3. **The preserved variables** — a list of variable names that are still in the sandbox namespace from the first pass. The LLM can reference them directly without re-fetching.

The new code is executed on the **same `PythonExecutor` instance**, so the namespace (and all variables in it) is shared. Only the code changes; the data does not.

### `rerun()` vs. auto-retry

These two mechanisms solve different problems:

| | `rerun()` | Auto-retry |
|---|---|---|
| Triggered by | Agent code calling `rerun()` proactively | An unhandled exception during execution |
| Signal | Intentional, clean exit | Error |
| Prompt style | Continuation: "here is what I learned, do the remaining work" | Fix: "here is the error, generate corrected code" |
| Namespace | Preserved — script chose which data to keep | Preserved — error-recovery variables injected |
| Token cost | One full code-gen call per iteration | One full code-gen call per retry |

They compose: a rerun pass can be followed by an auto-retry if the rerun's code itself raises an error.

### Why not just write more general code?

In many cases the LLM can write generic handlers (`if isinstance(value, list): ...`, `.get(key, default)`) that work across all possible response shapes. When that is possible, it is preferable — no rerun needed.

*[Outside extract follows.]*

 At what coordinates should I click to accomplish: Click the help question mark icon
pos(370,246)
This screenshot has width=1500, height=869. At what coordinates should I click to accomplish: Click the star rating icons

`rerun()` is the right choice when the response structure is genuinely unknowable at codegen time AND correct handling requires specific, non-generic code. A common example: building a markdown table where every column header must match an actual data key. Generic code would either fail or produce incorrect output; a targeted second pass gets it right.

---

## Permission model philosophy

Every connection has two independent controls:

- **`allow`** — what the agent *can* do. Actions not in this list are invisible to the LLM; it cannot generate code that calls them. This is an absolute restriction.

- **`confirm`** — what the agent must *ask before* doing. Actions in this list are available to the LLM but require human approval before execution. This is a guardrail for sensitive operations.

The typical pattern for a safe deployment:

```python
# Can read anything without asking; must ask before sending
Gmail(oauth_credentials="...", allow=["read", "send"], confirm=["send"])

# Can read and query without asking; cannot write or modify anything
SQL(url="...", allow=["schema", "query"])

# Can do everything except delete; must ask before sharing
Drive(oauth_credentials="...", allow=["search","get","create","update","share"], confirm=["share"])
```

This two-layer model gives you both capability control (what can it do at all?) and safety control (what does it need to ask about?).